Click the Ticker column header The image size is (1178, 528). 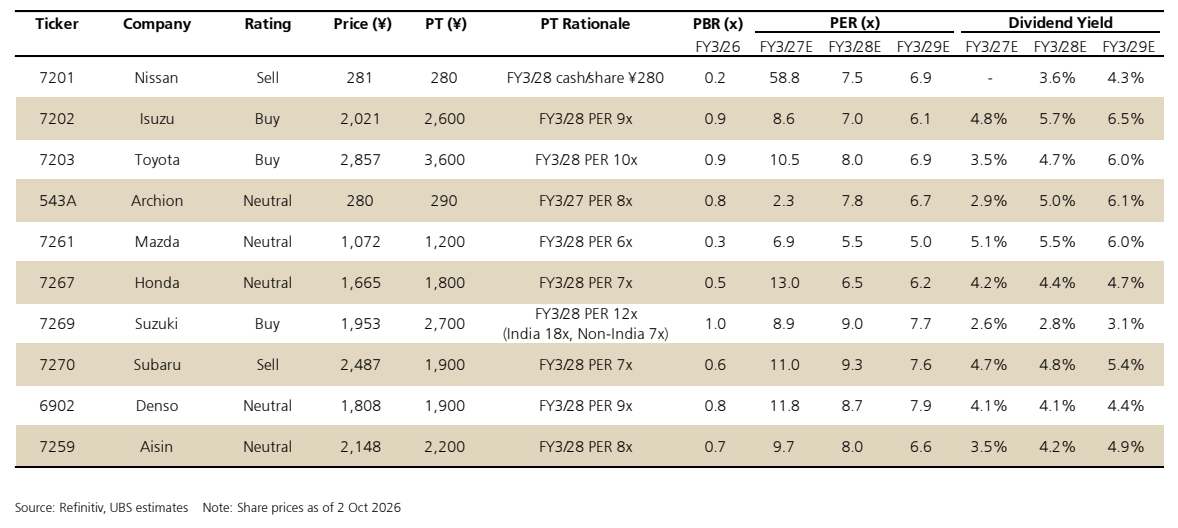56,24
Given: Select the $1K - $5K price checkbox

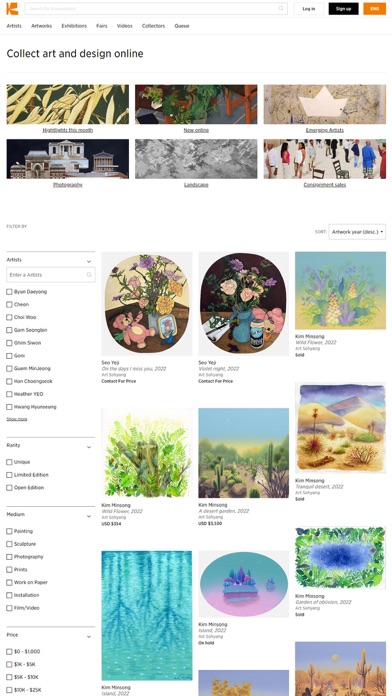Looking at the screenshot, I should (9, 664).
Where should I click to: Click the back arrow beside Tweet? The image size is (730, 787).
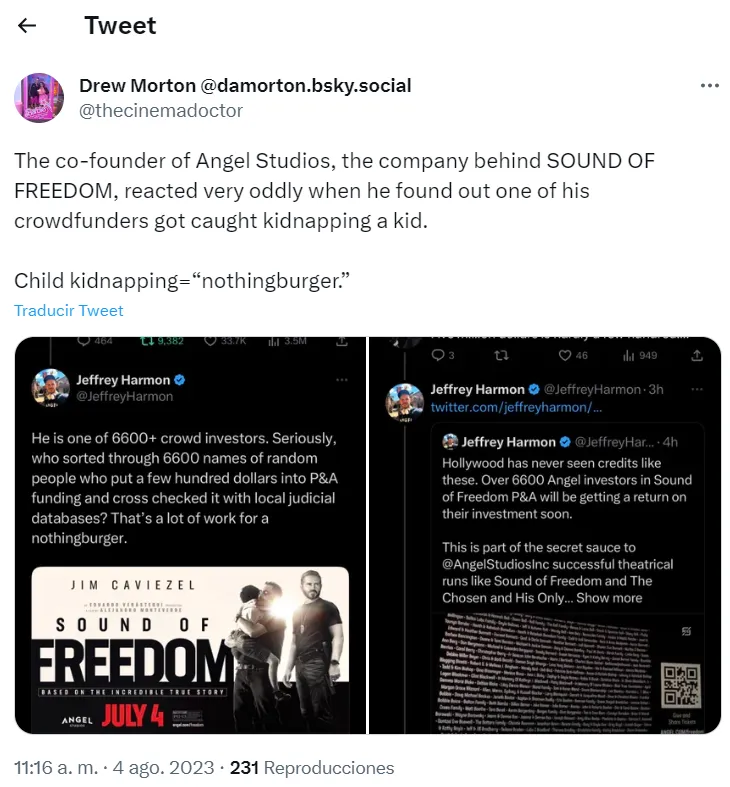[x=28, y=26]
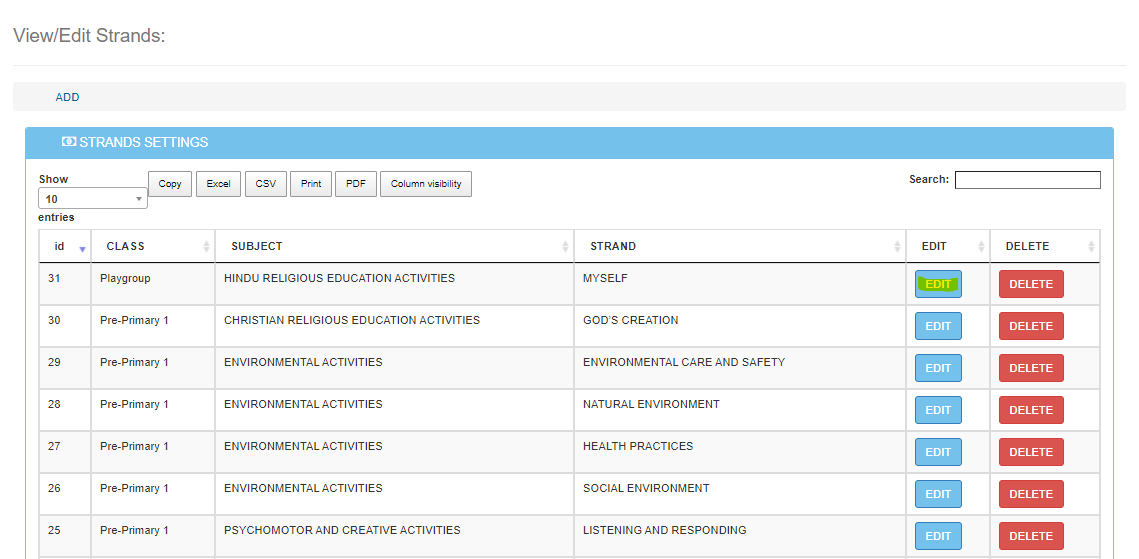Edit the LISTENING AND RESPONDING strand

click(938, 536)
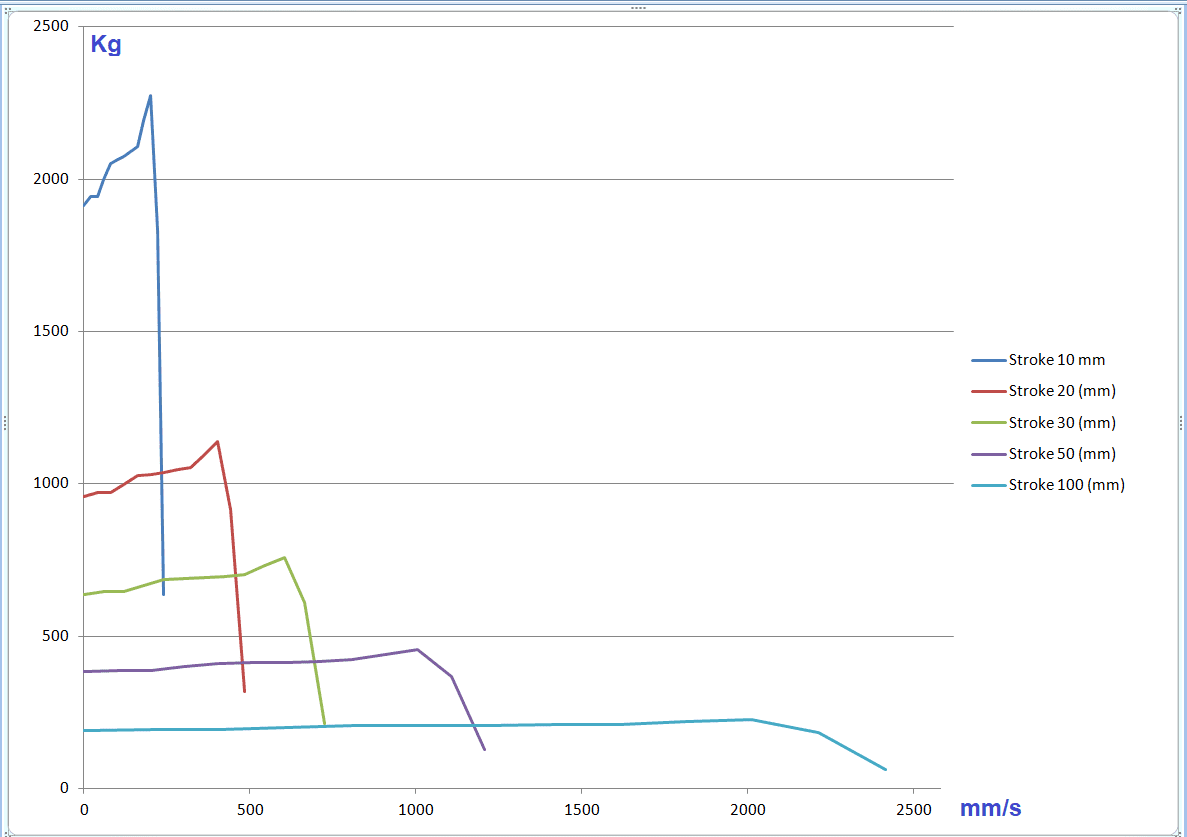Select the red legend key line
Viewport: 1187px width, 837px height.
point(987,391)
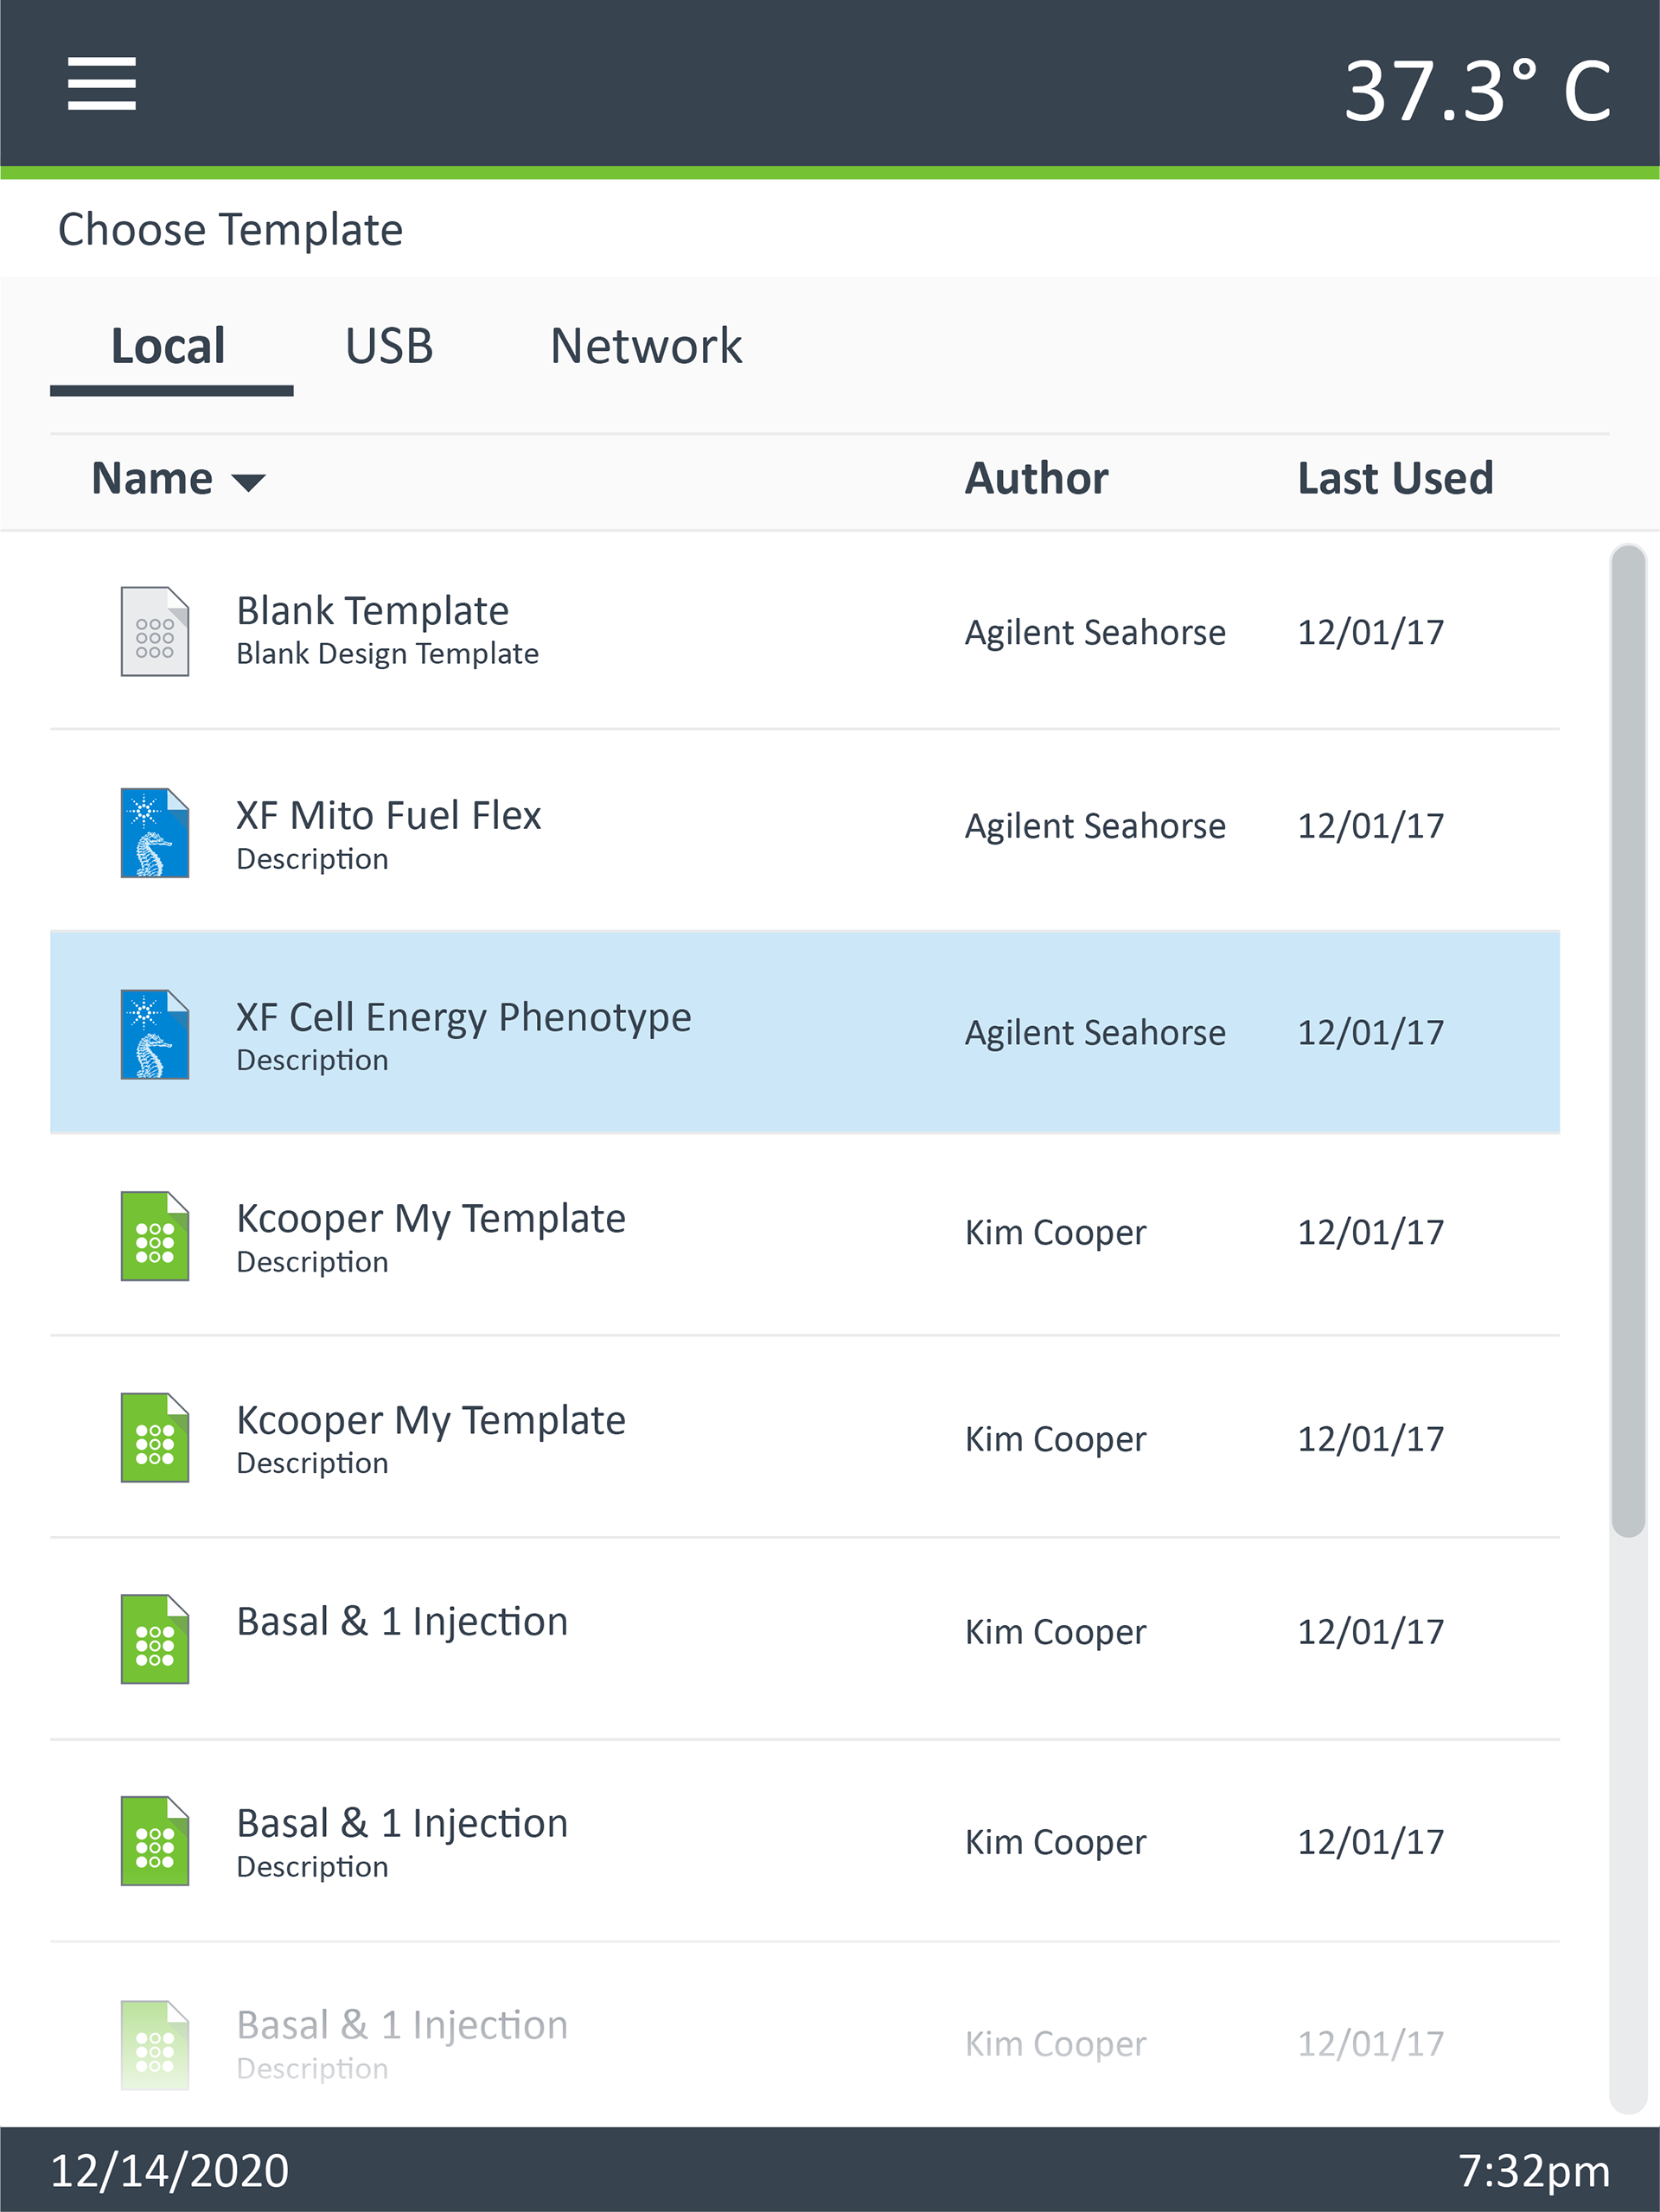
Task: Click the XF Cell Energy Phenotype seahorse icon
Action: [155, 1034]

————

The task
Only the lines from the one containing "Where should I" through the final line of the entries belong in the copy, both ends included. Pictures stay out.

Answer to this exercise
Where should I click to: Click the back arrow beside Tweet? The image size is (730, 787).
[x=28, y=26]
Edit the LISTENING AND RESPONDING strand

click(938, 536)
Select the red legend key line
Viewport: 1187px width, 837px height.
point(987,391)
Task: Click the XF Cell Energy Phenotype seahorse icon
Action: [155, 1034]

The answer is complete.